- ASSIGNMENT
What is needed is an exact reproduction of the listing, without its pictures.

- SOURCE RECORDS
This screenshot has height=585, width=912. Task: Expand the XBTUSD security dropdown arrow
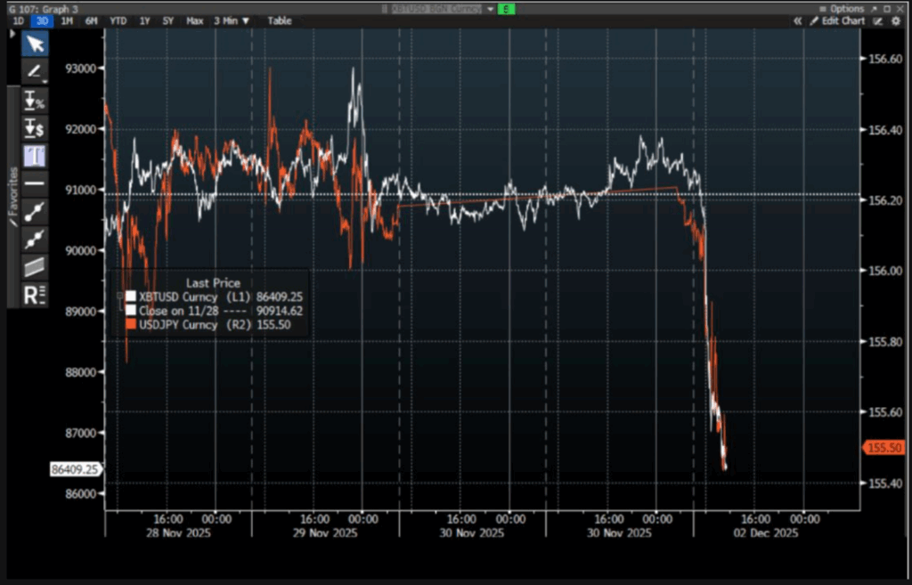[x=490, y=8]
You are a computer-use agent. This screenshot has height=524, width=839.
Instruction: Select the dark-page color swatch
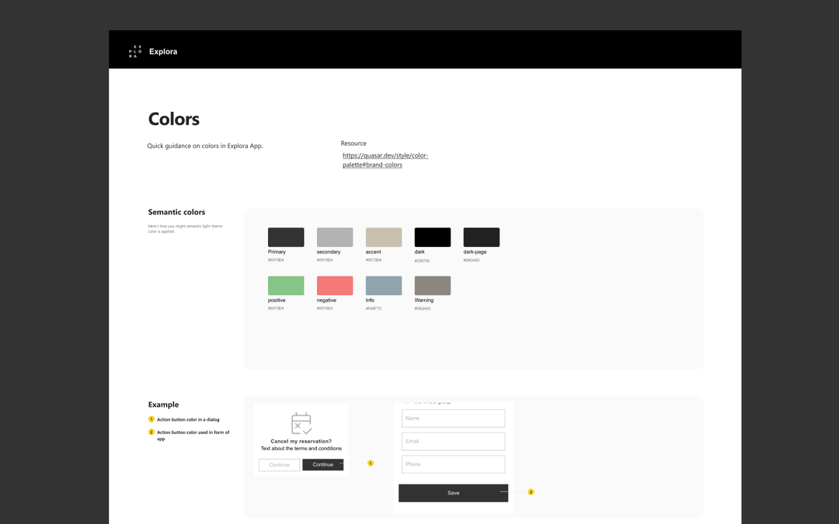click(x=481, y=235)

- SOLUTION BELOW
This screenshot has height=585, width=912. Task: Expand the XBTUSD security dropdown arrow
[x=490, y=8]
You are a computer-use agent. This screenshot has height=524, width=839.
Instruction: Select the dark-page color swatch
click(x=481, y=235)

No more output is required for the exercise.